C++ Senders Fill the Gaps Coroutines Were Designed to Leave Open

C++20 coroutines are deliberately incomplete. The co_await, co_yield, and co_return keywords compile to stackless state machines with a customizable promise_type surface. What they do not provide is any opinion on where the state machine runs, how you compose concurrent operations, or how cancellation propagates across an async call tree. Those decisions were explicitly left for library authors.

Three years after the feature shipped, Eric Niebler’s February 2024 article addresses a persistent objection: if we already have coroutines, why does C++ also need senders? Answering that question requires being precise about what coroutines actually are and what they omit.
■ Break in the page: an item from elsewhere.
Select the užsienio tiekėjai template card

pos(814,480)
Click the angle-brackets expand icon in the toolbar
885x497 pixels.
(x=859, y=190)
What Coroutines Provide and What They Don’t

A C++ coroutine is a function that can suspend. The compiler transforms it into a state machine with a heap-allocated frame. Everything the coroutine needs across a suspension point goes into that frame. The co_await expr construct suspends execution, packages the current state, and resumes when the awaited operation completes.

The mechanism is sound. But every concrete detail that makes async code useful is absent from the standard:

No standard Task<T> shipped with C++20 (C++23 added std::generator<T> for generators, but not a general task type)
No standard scheduler: nothing specifies which thread or execution context resumes the coroutine
No standard way to run N coroutines concurrently and wait for all of them
No automatic cancellation propagation

Libraries like cppcoro, libunifex, and Boost.Asio fill these gaps, each with different scheduling models and different trade-offs. Code written against cppcoro’s task<T> does not compose with code written against Asio’s coroutine support without a translation layer. The library ecosystem handles what the language left open, and it handles it inconsistently.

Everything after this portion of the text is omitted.